Neli has been with Hospice East Rand for two years and is responsible for several areas including Germiston and Boksburg. To read the full story click here.
“Throughout my 20-year nursing career, I have gained valuable knowledge and skills to take care of patients with various life-limiting conditions. It is difficult dealing with treatment failures and poor prognosis and worrying when a decision is taken to stop a patient’s treatment because there is nothing else that can be done. This troubled me as we cannot just abandon patients when curative care has failed,” she says. For this reason, she became a palliative nurse.
Neli explained palliative care provides a cloak of comfort to patients suffering from life-limiting illnesses and those at the end-stage of their chronic conditions, as well as support for their families.
Palliative care includes a holistic approach and addresses patients as a whole taking their physical, psychosocial, spiritual and cultural aspects into account
“We consider both patient and family as a unit of care. Our main focus is on pain relief and improving the patient’s quality of life rather than lengthening the days of life,” she explains. Her day-to-day duties include home-based visits where comprehensive assessments of the patient and family are required. “It is important to provide comfort, manage pain and other distress symptoms and reminding families that they are not alone. As palliative care nurses we are there to listen, assist and help them manage the care of their loved ones until the end of that person’s life.
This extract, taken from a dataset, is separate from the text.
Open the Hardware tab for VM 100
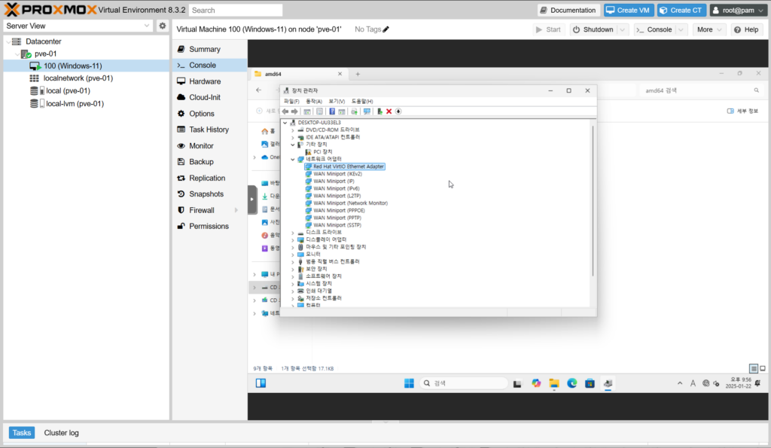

This gives me peace and fulfilment in my job as a palliative care nurse.”
“I would not change my job for anything. It provides a great sense of motivation to continue my service to humankind even during these unprecedented times,” Neli concludes.
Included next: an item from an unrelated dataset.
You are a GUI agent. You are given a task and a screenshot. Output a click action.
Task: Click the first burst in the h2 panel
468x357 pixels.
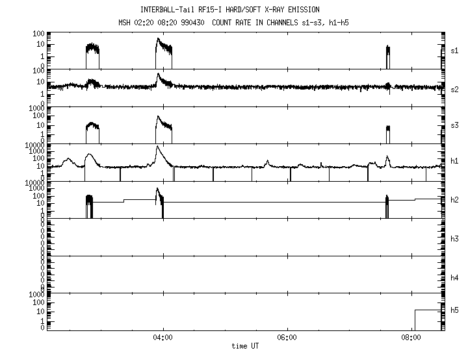pyautogui.click(x=89, y=197)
Neli encouraged health workers in acute care to integrate palliative care in their practice. Nurses need to know that palliative care can be delivered in the most appropriate setting for the patient and family, be it a hospital, Hospice, clinics, frail care or in the comfort of the patient’s homes by palliative care trained staff.
There are many misconceptions around palliative care. People think palliative care is just for cancer patients and that Hospice is a place people go to die. This is untrue. “I hope highlighting our work will bring clarity to our communities so they can seek the help they need”. Neli says.
Outside of work, Neli is a mom of two and wife to Mbongiseni Nzuza. She is adventurous, loves socialising, retail therapy and travelling for fun.